_LISTING_:

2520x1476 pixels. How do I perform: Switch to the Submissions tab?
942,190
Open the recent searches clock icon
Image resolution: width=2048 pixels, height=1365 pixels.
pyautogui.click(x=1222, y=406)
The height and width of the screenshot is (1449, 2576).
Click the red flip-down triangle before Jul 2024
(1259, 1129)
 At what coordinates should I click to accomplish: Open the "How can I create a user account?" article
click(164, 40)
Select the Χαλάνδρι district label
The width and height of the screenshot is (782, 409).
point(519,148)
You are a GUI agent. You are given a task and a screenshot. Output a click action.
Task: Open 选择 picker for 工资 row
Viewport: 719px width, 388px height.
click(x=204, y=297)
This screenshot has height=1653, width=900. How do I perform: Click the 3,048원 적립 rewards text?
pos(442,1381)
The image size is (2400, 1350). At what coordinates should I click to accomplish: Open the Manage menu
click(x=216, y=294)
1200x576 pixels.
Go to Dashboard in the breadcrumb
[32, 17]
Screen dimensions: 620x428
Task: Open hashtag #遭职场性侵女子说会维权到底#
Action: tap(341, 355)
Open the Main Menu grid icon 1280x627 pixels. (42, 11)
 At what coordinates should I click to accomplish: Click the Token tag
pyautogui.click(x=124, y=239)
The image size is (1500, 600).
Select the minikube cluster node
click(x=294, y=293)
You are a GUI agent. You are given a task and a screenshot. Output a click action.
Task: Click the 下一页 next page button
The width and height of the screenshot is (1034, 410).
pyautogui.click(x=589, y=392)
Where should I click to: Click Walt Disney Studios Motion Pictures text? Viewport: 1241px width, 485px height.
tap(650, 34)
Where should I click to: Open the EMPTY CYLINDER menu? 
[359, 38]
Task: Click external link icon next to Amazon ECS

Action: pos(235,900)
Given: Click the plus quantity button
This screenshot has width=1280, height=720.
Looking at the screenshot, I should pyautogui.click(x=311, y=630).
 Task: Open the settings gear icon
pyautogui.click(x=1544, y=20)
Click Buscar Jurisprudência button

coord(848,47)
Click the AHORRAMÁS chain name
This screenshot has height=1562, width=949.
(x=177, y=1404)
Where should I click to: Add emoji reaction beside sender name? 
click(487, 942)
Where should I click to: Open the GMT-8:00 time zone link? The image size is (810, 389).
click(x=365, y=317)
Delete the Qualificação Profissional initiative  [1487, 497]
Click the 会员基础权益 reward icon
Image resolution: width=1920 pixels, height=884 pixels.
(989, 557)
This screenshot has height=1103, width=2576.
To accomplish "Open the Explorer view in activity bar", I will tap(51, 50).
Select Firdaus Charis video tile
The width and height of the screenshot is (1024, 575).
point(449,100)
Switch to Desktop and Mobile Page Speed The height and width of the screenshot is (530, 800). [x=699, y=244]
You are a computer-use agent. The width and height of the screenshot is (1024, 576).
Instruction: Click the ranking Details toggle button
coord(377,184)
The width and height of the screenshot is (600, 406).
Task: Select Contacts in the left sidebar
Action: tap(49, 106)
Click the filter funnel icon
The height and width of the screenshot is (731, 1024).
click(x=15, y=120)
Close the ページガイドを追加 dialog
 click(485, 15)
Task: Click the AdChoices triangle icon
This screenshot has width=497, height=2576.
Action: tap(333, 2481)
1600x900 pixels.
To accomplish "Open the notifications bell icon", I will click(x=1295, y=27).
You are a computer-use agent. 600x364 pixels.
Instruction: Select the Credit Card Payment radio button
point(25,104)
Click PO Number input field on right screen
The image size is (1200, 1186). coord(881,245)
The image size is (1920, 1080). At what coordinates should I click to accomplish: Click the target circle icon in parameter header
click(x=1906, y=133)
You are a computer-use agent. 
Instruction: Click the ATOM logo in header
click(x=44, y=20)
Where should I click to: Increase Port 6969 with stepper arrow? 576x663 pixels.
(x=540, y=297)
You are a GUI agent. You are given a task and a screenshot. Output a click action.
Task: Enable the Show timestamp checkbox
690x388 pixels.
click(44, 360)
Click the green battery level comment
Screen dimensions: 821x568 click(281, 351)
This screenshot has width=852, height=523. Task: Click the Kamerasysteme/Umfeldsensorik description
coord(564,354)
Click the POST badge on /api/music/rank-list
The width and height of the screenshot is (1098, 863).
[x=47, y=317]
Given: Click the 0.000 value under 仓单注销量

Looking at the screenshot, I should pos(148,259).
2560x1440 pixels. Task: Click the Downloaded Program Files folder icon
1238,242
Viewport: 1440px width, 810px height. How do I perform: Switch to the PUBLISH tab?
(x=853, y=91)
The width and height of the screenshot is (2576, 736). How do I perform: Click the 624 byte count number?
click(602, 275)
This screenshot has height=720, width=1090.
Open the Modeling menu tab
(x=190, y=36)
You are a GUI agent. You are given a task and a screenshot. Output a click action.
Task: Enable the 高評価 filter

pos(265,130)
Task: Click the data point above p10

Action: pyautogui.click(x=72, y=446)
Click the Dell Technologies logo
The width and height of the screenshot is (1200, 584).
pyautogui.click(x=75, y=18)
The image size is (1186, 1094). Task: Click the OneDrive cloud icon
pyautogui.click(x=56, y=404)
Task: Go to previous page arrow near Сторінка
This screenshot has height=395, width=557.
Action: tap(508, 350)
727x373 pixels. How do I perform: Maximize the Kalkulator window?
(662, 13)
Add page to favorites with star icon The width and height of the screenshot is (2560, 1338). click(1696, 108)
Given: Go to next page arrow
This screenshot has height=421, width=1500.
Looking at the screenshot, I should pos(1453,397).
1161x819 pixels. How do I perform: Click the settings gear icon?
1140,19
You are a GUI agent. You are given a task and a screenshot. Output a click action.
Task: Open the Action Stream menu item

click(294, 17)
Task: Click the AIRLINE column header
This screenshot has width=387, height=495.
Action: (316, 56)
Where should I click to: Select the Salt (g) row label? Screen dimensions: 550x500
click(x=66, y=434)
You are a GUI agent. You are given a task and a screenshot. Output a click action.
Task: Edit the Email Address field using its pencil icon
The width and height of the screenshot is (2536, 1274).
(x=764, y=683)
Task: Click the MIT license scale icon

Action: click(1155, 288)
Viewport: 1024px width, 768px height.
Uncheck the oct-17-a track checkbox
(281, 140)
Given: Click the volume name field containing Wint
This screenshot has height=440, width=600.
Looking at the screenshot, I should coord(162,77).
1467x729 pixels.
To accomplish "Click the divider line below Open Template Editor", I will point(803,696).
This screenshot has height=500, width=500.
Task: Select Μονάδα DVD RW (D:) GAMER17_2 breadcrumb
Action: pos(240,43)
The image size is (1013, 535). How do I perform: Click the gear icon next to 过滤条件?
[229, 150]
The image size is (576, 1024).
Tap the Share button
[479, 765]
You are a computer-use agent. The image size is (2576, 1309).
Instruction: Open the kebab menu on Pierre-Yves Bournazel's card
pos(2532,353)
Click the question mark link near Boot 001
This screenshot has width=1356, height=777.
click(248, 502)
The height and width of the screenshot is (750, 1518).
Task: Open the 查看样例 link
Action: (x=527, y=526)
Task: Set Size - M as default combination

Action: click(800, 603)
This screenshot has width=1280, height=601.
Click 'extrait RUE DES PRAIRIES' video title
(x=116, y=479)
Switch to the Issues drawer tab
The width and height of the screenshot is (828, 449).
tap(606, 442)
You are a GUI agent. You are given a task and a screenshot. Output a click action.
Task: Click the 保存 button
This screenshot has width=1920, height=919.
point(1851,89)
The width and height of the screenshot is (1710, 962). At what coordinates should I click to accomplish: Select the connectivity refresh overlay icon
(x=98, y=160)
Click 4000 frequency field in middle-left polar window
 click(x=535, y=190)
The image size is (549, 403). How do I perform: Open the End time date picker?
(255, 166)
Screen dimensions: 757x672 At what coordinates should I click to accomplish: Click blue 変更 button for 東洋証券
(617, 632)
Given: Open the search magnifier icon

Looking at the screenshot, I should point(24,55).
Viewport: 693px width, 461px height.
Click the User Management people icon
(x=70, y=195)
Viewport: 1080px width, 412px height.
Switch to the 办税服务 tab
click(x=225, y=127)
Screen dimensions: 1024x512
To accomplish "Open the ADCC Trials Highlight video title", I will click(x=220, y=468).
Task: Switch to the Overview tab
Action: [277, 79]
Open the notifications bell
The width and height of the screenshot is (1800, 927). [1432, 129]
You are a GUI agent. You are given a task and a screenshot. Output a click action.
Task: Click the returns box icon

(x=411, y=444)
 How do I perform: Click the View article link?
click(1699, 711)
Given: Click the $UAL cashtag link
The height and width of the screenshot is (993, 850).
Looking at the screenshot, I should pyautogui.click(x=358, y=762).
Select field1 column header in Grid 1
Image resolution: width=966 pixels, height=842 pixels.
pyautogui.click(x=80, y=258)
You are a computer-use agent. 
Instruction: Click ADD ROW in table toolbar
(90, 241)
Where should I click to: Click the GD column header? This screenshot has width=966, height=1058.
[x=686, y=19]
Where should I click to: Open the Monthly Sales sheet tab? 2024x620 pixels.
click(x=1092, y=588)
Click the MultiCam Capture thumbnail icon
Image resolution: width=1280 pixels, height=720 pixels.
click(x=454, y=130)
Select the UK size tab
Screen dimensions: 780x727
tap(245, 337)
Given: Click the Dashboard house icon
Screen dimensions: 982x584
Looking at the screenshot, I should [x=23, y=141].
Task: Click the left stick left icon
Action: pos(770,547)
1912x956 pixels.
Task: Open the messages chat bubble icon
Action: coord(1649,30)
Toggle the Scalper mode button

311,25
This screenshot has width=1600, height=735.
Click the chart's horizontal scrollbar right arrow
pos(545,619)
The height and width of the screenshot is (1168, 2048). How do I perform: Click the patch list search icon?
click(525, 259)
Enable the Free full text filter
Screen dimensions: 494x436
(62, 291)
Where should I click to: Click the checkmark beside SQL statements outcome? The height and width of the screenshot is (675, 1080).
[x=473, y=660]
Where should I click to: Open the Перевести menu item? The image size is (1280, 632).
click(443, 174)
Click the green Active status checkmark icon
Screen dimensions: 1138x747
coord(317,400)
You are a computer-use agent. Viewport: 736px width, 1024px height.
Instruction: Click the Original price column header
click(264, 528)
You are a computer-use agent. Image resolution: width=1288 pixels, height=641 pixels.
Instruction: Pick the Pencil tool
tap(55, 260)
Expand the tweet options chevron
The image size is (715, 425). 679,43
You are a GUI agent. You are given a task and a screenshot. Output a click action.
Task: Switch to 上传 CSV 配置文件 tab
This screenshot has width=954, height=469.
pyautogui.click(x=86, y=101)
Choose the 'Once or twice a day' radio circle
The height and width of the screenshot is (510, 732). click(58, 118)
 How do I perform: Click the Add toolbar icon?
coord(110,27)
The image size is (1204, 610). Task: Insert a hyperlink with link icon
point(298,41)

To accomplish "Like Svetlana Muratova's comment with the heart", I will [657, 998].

_GIVEN INSTRUCTION_:
Output again, word for word, the part of the records that opens with the line containing "Click the green Active status checkmark icon" and closes with the line containing "The image size is (715, 425). 679,43", both of those lines included.

_THE SOLUTION_:
Click the green Active status checkmark icon
Screen dimensions: 1138x747
coord(317,400)
You are a computer-use agent. Viewport: 736px width, 1024px height.
Instruction: Click the Original price column header
click(264, 528)
You are a computer-use agent. Image resolution: width=1288 pixels, height=641 pixels.
Instruction: Pick the Pencil tool
tap(55, 260)
Expand the tweet options chevron
The image size is (715, 425). 679,43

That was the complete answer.